(Pursuant to Clause 49 of the Listing Agreement with the Stock Exchanges)
Company's Philosophy on Code of Corporate Governance:
Sanchay Finvest Limited is committed to the adoption of the best governance practices and its adherence in the true spirit, at all times. The Company emphasizes on maintaining highest respect for the laws of the land and the rights of its stakeholders - both of which are the fundamental platforms on which the decision making powers of the Board of Directors are based. The Company remains firmly committed to this central theme and endeavours to improve these values on an ongoing basis.
COMMITTEE OF BOARD
To enable better and more focused attention on the affairs of the Corporation, the Board delegates particular matters to Committees of the Board set up for the purpose. The Committees prepare the groundwork for decision making and report at the subsequent Board meeting.
The Board is responsible for the constitution, co-opting and fixing the terms of reference for Committee members of the said Committees.
1. AUDIT COMMITTEE
The term of reference of this committee cover the matter specified for Audit Committee under clause 49 of the Listing Agreement.
The current Audit Committee of the Company comprises three Directors, who possess knowledge of the corporate finance & accounts.
The Committee comprises of the following Members:
1. Shri Nikhil Mathur (Chairman)
2. Shri Gulabchand Sharma
3. Shri Naresh Sharma
The company has conducted Audit Committee Meetings during the year on 4 Feb 2014,17 Oct 2014,14 Aug 2013,30 May 2013
2. NOMINATION AND REMUNERATION COMMITTEE'
Our Non-Executive Directors are paid sitting fees for each meeting of the Board attended by them.
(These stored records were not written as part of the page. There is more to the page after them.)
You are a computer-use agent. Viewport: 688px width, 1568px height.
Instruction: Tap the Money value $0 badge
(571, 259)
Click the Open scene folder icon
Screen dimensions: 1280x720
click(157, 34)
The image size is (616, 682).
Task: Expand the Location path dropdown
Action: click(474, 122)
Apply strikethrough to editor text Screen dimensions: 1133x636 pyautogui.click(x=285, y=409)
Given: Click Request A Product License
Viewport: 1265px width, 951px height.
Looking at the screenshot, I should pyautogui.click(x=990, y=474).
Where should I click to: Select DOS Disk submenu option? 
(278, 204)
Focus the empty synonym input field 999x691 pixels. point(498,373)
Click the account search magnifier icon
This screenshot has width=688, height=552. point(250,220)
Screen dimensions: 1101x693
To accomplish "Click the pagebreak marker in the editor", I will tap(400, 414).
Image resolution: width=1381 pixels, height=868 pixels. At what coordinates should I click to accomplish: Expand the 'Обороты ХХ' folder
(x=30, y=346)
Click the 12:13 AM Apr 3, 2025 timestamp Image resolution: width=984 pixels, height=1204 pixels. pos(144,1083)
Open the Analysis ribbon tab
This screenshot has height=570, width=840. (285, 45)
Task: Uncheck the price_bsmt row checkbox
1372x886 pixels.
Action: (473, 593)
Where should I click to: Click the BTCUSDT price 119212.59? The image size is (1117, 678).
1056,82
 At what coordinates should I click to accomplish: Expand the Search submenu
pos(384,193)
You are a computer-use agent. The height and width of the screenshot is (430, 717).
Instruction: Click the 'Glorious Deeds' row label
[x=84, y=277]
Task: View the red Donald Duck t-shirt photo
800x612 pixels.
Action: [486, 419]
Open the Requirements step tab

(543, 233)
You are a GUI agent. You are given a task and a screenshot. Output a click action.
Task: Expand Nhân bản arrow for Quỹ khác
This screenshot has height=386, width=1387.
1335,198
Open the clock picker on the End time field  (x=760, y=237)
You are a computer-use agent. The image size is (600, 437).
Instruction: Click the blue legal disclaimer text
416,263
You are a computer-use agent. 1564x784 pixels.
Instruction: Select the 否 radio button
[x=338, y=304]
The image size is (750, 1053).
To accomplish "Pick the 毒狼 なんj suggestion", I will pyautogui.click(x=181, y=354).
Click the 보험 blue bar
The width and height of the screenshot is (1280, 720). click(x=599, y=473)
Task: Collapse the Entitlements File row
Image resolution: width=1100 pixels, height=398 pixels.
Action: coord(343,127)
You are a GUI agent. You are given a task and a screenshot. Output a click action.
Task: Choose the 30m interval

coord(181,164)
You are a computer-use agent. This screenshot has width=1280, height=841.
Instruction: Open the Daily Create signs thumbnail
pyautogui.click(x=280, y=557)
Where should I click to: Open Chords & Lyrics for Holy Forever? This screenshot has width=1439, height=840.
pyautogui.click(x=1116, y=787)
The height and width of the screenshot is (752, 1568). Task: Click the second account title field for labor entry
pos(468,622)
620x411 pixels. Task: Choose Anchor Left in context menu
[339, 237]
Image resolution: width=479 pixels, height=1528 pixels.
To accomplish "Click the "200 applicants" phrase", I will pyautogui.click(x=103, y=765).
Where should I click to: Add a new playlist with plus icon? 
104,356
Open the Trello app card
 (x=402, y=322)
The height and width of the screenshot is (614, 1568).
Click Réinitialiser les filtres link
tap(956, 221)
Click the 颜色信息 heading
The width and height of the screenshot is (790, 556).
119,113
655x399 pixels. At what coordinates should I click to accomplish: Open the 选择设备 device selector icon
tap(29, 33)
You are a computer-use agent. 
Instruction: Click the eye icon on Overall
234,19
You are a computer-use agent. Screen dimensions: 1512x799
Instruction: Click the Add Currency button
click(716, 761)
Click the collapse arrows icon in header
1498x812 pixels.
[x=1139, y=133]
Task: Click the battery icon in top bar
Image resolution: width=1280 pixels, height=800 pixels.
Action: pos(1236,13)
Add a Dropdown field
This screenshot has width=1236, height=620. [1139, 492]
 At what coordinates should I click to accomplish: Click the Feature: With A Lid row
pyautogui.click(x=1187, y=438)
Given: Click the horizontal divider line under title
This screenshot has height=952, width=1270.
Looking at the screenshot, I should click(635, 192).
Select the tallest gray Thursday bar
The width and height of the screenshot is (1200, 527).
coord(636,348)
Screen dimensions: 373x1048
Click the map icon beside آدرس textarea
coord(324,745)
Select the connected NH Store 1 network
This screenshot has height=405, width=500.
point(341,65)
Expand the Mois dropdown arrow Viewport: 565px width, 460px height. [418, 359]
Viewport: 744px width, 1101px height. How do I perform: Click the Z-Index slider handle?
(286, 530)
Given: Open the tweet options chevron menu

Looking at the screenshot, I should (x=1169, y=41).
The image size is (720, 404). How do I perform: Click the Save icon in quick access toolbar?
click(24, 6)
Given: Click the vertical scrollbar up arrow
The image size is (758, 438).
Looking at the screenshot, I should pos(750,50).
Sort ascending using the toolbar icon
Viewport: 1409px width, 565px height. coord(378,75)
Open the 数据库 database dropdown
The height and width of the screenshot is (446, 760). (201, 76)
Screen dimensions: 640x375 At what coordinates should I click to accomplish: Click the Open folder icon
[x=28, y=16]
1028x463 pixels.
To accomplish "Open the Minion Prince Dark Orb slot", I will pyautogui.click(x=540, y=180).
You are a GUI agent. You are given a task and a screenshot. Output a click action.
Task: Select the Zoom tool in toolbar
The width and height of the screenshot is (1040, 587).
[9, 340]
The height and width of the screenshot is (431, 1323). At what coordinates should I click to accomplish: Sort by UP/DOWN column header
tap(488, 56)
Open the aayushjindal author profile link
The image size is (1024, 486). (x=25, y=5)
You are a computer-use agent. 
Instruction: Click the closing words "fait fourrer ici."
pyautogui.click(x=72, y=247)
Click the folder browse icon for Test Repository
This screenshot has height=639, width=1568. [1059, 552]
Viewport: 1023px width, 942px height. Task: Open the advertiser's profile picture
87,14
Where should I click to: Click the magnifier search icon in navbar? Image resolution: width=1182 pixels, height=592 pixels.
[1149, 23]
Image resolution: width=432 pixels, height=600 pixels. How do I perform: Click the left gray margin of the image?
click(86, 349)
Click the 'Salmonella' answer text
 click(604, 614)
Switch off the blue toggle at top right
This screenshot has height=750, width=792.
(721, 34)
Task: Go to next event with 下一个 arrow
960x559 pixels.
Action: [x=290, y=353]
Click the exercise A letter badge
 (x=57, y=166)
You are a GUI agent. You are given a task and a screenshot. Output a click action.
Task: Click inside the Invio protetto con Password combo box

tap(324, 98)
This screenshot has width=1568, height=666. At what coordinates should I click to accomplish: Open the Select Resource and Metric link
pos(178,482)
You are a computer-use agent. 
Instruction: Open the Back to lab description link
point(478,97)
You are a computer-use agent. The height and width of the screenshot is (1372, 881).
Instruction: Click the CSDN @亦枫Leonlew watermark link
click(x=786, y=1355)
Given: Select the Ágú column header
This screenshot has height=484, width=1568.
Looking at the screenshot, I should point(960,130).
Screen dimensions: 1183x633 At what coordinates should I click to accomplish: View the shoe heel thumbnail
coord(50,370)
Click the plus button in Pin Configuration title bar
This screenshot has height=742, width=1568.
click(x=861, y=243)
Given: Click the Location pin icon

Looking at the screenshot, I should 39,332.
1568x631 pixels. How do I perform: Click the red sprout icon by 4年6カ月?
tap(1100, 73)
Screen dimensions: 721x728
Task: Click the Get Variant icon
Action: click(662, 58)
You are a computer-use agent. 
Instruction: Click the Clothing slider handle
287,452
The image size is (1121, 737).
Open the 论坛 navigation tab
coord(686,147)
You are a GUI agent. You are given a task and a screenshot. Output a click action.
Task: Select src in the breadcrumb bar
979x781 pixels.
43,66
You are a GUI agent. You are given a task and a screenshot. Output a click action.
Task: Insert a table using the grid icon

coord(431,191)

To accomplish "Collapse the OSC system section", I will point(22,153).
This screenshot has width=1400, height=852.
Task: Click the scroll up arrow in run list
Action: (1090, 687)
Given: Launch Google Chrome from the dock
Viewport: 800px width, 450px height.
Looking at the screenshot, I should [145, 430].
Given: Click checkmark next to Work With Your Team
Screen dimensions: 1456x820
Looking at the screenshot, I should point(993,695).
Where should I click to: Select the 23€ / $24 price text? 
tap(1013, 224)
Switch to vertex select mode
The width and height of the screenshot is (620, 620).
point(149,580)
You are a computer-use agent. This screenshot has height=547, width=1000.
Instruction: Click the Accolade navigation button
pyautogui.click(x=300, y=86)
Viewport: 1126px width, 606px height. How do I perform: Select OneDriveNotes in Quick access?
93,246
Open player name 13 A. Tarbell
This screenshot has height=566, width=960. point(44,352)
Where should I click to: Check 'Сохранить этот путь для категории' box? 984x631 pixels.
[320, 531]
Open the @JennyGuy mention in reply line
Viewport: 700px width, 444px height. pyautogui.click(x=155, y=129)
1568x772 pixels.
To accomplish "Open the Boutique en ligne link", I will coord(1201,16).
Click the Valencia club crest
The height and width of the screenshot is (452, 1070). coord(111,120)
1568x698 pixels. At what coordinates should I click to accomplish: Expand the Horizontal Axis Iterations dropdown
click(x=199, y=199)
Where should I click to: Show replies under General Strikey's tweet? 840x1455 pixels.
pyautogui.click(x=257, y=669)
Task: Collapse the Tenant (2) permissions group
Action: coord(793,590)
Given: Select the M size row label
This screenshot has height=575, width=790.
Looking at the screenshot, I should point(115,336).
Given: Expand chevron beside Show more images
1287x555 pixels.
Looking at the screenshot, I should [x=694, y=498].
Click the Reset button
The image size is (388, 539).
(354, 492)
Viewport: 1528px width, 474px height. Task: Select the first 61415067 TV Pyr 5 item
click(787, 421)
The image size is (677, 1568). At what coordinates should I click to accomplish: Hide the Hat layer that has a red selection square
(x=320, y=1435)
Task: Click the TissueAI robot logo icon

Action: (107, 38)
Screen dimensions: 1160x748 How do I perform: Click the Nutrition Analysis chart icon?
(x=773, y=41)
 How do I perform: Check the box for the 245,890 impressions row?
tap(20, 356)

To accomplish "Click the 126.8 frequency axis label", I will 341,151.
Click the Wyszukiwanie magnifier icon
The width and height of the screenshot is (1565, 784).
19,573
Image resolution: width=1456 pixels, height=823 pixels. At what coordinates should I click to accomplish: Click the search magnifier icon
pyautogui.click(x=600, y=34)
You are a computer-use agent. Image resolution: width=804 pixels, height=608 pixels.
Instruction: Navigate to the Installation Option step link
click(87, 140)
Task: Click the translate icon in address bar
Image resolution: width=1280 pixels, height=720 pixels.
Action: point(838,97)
The appointment and remuneration of the Managing Director is governed by resolutions passed by the Board of Directors and shareholders of the Company, which covers terms of such appointment, read with the service rules of the Company. Remuneration paid to the Managing Director is recommended by the Remuneration Committee, approved by the Board and is within the limits set by the shareholders at the General Meetings.
3. SHARE HOLDERS/ INVESTOR'S GRIEVANCE COMMITTEE:
The Shareholders / Investor Grievance Committee looks into the redressal of shareholder and investors complaints like transfer of shares, non-receipt of balance sheet, non-receipt of declared dividends etc. and recommends measures to improve the level of investor services.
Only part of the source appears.